Ecosyste.ms: Awesome

An open API service indexing awesome lists of open source software.

Awesome Lists | Featured Topics | Projects

https://github.com/floressek/azure-db-rag

RAG for the Cosmos DB for Mongo DB vCore on Azure deployed on WhatsApp
https://github.com/floressek/azure-db-rag

azure cosmosdb mongodb python rag whatsapp-bot

Last synced: 8 days ago
JSON representation

RAG for the Cosmos DB for Mongo DB vCore on Azure deployed on WhatsApp

Awesome Lists containing this project

README

        

# WhatsApp Chatbot with RAG

This project implements a WhatsApp chatbot that uses Retrieval-Augmented Generation (RAG) to provide intelligent responses based on a knowledge base stored in a MongoDB database.

## Project Structure

```
WhatsApp-Chatbot/

├── .env
├── .gitignore
├── README.md
├── requirements.txt
├── railway.json

├── src/
│ ├── __init__.py
│ ├── main.py
│ ├── config.py
│ ├── database/
│ │ ├── __init__.py
│ │ └── mongodb_client.py
│ ├── ai/
│ │ ├── __init__.py
│ │ ├── openai_client.py
│ │ └── rag_engine.py
│ ├── whatsapp/
│ │ ├── __init__.py
│ │ └── whatsapp_client.py
│ └── api/
│ ├── __init__.py
│ └── webhook.py

└── tests/
├── __init__.py
├── test_mongodb_client.py
├── test_openai_client.py
├── test_rag_engine.py
└── test_whatsapp_client.py
```

## Features

- WhatsApp integration for receiving and sending messages
- MongoDB (Cosmos DB) integration for storing and retrieving knowledge base
- OpenAI GPT-4 integration for generating responses
- Retrieval-Augmented Generation (RAG) for context-aware responses
- Webhook for handling incoming WhatsApp messages
- Containerized deployment using Railway

## Prerequisites

- Python 3.12
- MySQL account
- MongoDB account (or Cosmos DB with MongoDB API)
- OpenAI API key
- WhatsApp Business API access

## Setup

1. Clone the repository:
```
git clone https://github.com/yourusername/WhatsApp-Chatbot.git
cd WhatsApp-Chatbot
```

2. Create a virtual environment and activate it:
```
python -m venv venv
source venv/bin/activate # On Windows, use `venv\Scripts\activate`
```

3. Install the required packages:
```
pip install -r requirements.txt
```

4. Copy the `.env.example` file to `.env` and fill in your configuration details:
```
cp .env.example .env
```

5. Edit the `.env` file with your specific configuration details:
- MongoDB/Cosmos DB connection string
- OpenAI API key
- WhatsApp API credentials
- Other configuration parameters

## Running the Application

To run the application locally:

```
python src/main.py
```

The application will start and listen on the port specified in your `.env` file (default is 8080).

## Deployment

This project is configured for deployment on Railway.
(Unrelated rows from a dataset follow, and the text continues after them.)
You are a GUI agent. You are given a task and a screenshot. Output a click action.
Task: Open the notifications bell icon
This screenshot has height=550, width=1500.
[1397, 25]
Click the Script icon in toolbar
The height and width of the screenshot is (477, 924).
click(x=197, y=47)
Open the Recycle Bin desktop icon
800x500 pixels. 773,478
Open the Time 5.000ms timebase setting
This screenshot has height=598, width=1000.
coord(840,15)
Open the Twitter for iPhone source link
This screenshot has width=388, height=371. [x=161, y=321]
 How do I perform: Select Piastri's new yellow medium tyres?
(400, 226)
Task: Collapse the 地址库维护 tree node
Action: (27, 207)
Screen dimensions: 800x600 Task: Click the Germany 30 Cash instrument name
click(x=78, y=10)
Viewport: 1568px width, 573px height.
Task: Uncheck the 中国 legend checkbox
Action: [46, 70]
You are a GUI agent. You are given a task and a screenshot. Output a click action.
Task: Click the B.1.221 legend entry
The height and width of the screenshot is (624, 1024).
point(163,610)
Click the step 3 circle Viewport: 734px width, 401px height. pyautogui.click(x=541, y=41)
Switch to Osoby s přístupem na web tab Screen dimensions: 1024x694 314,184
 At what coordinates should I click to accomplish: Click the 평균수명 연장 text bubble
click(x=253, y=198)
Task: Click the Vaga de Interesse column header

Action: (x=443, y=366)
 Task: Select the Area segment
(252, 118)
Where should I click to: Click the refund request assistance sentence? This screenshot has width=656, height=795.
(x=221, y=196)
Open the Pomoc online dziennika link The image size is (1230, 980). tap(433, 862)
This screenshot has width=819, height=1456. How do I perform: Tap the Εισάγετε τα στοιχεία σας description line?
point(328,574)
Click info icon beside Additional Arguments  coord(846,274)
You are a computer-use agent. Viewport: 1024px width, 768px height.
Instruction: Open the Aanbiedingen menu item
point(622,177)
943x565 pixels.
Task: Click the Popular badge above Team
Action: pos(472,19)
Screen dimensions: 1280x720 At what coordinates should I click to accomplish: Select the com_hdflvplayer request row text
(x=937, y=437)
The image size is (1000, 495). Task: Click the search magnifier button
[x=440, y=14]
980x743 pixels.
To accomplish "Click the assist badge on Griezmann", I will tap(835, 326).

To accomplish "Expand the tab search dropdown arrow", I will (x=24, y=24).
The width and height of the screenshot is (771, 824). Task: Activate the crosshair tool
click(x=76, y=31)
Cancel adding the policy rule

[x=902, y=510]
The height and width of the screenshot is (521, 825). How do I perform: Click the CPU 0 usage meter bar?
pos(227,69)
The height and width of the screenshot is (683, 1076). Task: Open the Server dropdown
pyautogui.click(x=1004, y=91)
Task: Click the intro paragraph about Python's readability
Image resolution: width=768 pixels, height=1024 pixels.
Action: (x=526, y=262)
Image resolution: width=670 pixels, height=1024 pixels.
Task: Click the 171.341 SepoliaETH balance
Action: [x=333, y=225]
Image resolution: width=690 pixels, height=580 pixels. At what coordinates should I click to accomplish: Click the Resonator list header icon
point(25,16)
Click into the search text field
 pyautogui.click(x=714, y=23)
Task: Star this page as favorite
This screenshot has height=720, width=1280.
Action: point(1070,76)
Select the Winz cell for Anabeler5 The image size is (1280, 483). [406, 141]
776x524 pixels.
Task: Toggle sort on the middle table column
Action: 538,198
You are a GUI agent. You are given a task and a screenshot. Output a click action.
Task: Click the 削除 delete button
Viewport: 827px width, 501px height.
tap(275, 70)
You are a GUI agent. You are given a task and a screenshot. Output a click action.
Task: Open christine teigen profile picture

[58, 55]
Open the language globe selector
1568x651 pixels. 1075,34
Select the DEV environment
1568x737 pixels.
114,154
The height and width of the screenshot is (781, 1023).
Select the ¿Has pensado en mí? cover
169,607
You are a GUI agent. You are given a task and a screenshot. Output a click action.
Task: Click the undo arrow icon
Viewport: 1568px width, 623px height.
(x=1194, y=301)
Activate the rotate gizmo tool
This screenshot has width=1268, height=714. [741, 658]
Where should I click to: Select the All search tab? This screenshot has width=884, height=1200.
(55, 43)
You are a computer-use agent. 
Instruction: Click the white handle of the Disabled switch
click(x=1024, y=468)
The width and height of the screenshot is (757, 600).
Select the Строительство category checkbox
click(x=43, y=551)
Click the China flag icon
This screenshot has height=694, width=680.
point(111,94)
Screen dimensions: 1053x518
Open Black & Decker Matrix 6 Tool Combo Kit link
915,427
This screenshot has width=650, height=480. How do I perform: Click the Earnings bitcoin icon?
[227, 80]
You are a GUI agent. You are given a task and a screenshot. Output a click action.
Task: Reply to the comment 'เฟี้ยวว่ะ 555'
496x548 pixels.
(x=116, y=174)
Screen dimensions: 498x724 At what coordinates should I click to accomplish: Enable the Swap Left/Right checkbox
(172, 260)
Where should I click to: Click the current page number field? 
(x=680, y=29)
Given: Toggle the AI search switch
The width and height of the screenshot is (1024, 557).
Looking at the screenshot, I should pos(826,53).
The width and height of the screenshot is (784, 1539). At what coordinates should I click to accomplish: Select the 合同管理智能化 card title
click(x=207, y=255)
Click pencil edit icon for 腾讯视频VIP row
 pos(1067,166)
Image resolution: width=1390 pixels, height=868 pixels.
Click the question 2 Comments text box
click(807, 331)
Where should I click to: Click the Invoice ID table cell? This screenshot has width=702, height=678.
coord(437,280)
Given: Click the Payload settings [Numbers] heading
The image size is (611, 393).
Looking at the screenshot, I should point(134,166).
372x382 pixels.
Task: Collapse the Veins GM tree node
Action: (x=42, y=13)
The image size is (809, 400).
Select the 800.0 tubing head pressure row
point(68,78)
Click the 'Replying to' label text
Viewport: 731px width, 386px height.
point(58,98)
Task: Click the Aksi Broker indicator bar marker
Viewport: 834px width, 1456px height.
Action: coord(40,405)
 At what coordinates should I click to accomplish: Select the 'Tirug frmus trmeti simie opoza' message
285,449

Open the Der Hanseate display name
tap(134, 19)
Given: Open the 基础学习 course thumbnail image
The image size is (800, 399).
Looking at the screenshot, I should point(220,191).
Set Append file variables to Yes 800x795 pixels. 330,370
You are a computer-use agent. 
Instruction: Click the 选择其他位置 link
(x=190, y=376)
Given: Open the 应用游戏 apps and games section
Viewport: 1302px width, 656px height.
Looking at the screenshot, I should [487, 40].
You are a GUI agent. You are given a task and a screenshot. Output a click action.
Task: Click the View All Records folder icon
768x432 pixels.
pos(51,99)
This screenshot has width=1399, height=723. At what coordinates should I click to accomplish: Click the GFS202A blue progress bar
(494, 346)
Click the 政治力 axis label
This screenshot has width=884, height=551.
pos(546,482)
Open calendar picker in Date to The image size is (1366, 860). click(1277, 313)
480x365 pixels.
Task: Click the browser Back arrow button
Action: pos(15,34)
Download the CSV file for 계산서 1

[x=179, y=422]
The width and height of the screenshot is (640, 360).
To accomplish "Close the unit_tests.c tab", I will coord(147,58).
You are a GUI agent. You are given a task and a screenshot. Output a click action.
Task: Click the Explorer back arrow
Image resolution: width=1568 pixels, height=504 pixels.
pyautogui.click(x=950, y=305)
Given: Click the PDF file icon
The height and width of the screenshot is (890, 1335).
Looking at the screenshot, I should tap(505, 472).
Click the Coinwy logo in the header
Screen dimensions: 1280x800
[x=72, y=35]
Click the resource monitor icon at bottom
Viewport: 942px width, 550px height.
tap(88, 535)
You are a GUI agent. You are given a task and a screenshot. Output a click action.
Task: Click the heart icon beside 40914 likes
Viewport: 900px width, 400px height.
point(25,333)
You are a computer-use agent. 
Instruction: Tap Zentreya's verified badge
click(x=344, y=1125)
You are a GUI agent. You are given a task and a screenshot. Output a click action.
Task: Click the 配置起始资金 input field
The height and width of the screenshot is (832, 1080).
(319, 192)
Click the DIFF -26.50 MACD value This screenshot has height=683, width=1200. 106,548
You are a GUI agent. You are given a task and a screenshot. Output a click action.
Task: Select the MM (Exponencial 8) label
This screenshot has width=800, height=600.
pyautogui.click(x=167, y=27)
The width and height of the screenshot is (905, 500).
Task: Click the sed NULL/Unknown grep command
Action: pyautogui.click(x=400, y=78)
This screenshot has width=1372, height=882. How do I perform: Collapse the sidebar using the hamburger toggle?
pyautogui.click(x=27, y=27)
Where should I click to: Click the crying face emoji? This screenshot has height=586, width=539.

To deploy:

1. Push your code to a GitHub repository.
2. Connect your Railway account to your GitHub repository.
3. Railway will automatically deploy your application using the configuration in `railway.json`.

## Testing

To run the tests:

```
python -m pytest tests/
```

## Contributing

Contributions are welcome! Please feel free to submit a Pull Request.

## License

This project is licensed under the MIT License - see the LICENSE file for details.